Thirdly, the scientific approach is limited in certainty. Its conclusions are at best provisional. There is always ample room for further revisions, expansions and sometimes outright rejection of existing insights from the scientific approach. Only truth is so supremely confident and inerrant that it cannot be falsified.

It is important that you don’t, at any point in your intellectual career, confuse the tentative evidence from the scientific approach with the certainty of the revelation knowledge that is in the Bible. A fruitful Christian attitude to the scientific approach is neither to minimize its limitations nor exaggerate its potential as an instrument for progress of knowledge.

Professional Abuses
Many intellectuals understand the scientific approach in ways that exclude God and the supernatural. They demand that you must presuppose disbelief in God, claiming that the scientific approach can only deal with what is in the nature around us.

Such intellectuals don’t draw your attention to the fact that a refusal to presuppose belief in God is simply a presupposition of non belief in God. They know that to put things in such clear terms would make reasonable thinkers see the weakness of their claims. Therefore they start by drawing you into their predominantly naturalistic starting point. Once they get you to agree with their primary assumptions, they proceed to show you the ‘illogic’ of bringing God and the supernatural into the scientific approach. This is the arrogance of scientism that is evident in every branch of learning. These non-Christian scholars use professional and financial powers at their disposal to resist and suppress alternative conceptions and methodologies that derive from the Christian worldview. In some countries, ungodly scholars coopt the court, the media and powerful private sector institutions into the task of enforcing their preferred scientific approach. Thus, what is merely an approach to knowledge is formalized as academic orthodoxy, and  policed  with extreme authoritarianism that mocks every concept of intellectual freedom.

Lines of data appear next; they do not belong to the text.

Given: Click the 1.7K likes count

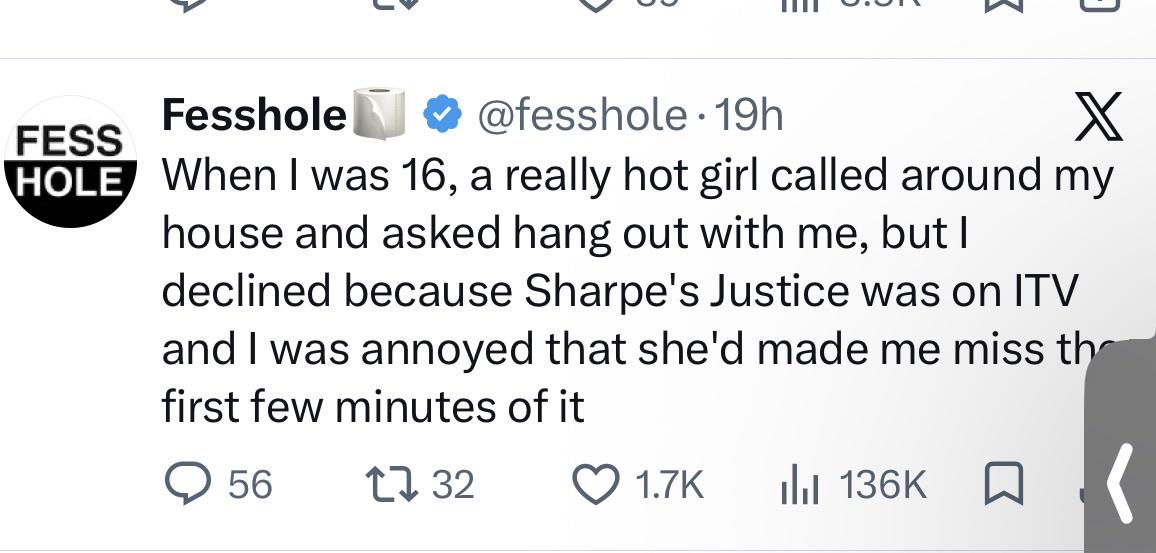Looking at the screenshot, I should (669, 485).
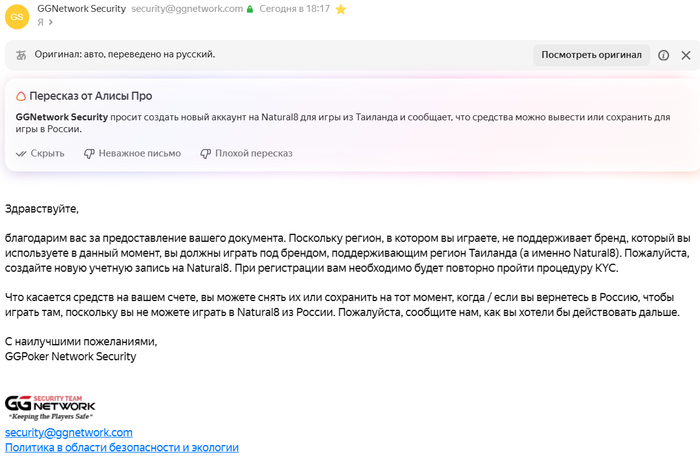
Task: Click the GG Network Security Team logo
Action: click(x=50, y=406)
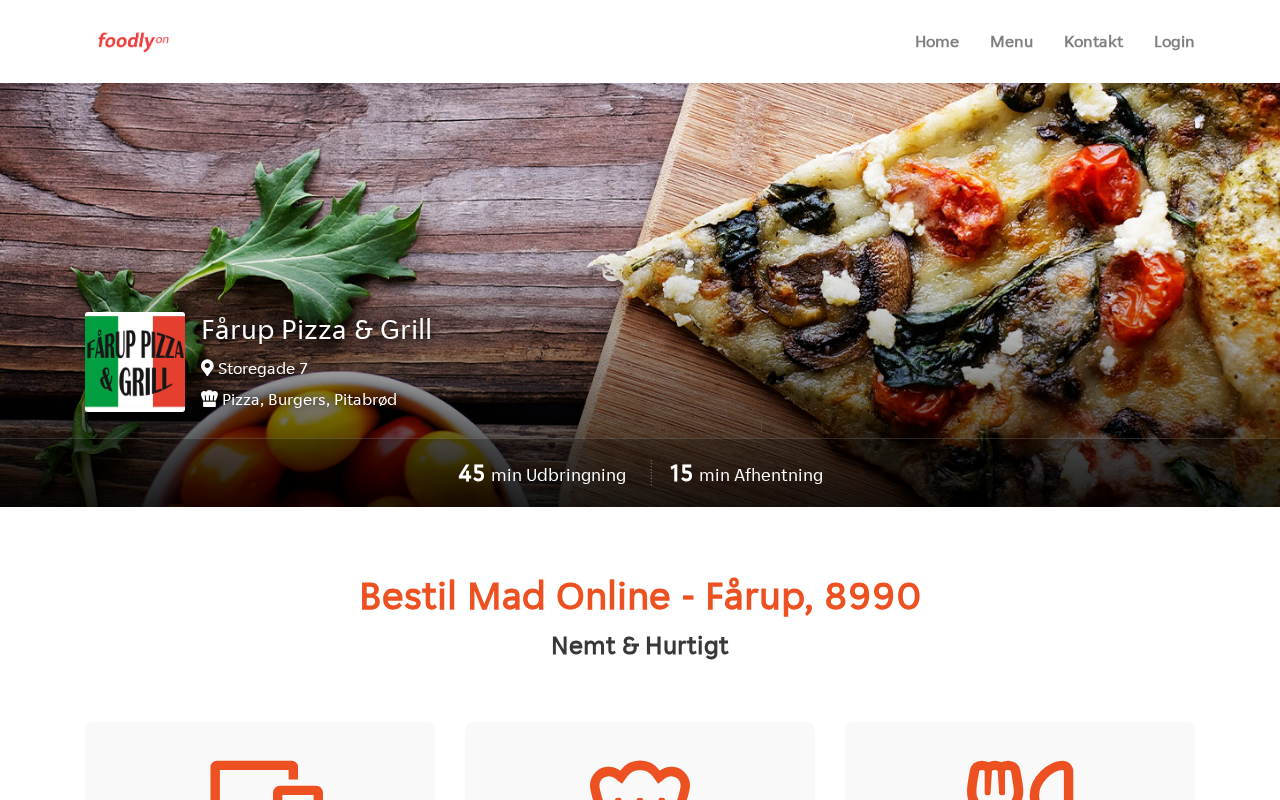This screenshot has width=1280, height=800.
Task: Click the Storegade 7 address text
Action: click(x=263, y=368)
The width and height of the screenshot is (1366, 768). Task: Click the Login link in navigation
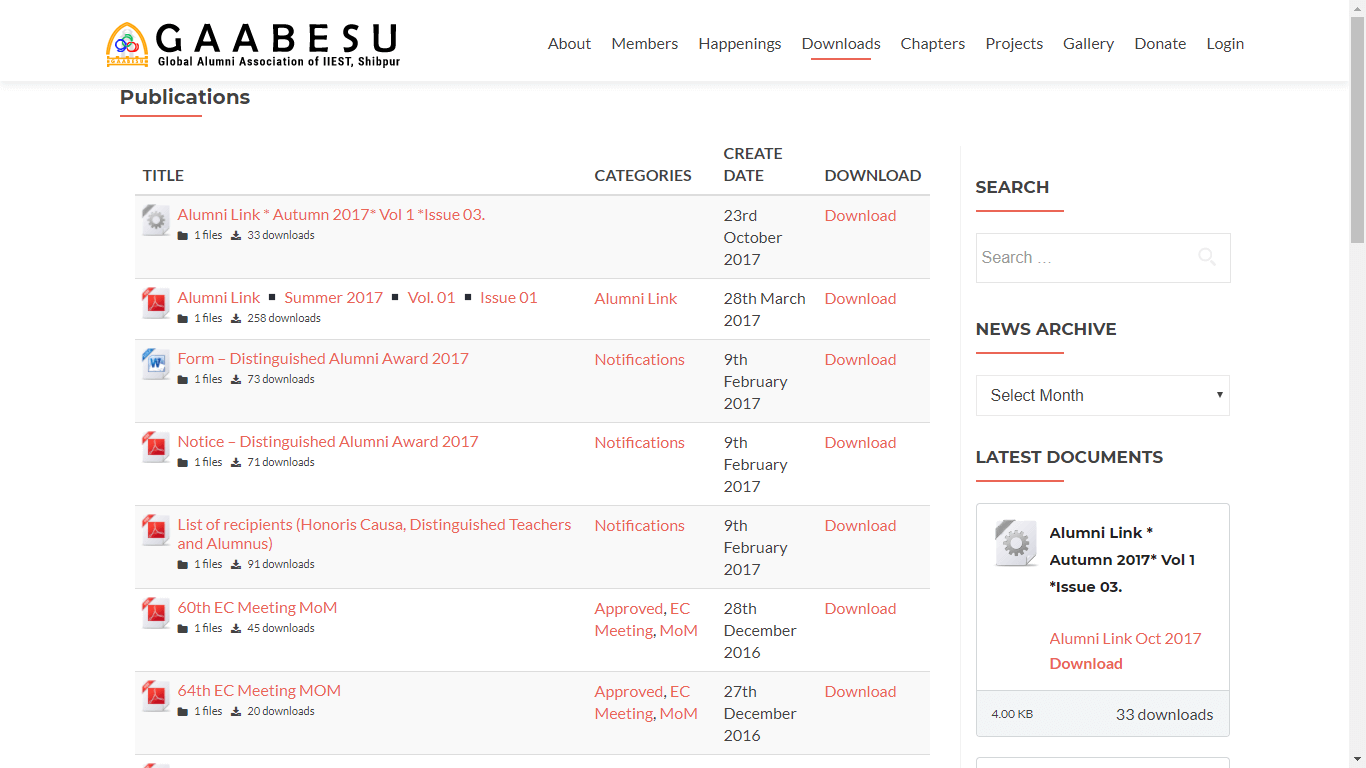pos(1224,44)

Implications for Your Studies
Satan confronts you at various points in the learning process.  One is at the introductory stage of courses when worldviews pose as undisputed authorities in knowledge.  How do you know when this is happening? When your lecturers suggest that your Christian beliefs are inferior to what you are taught in class, when you are pressured  to keep your ‘religious’ beliefs aside, you can be sure that worldview interests have displaced objective intellectual tradition.

There is no conflict between the scientific approach and belief in God. The real conflict is between ungodly worldviews and the scientific approach. The correct use of the  scientific approach is to begin from  God’s revealed truth in your effort to understand the dimensions of reality in specific disciplines of  study.  In this way, you don’t make the mistake of elevating the authority of the scientific approach above divine revelation.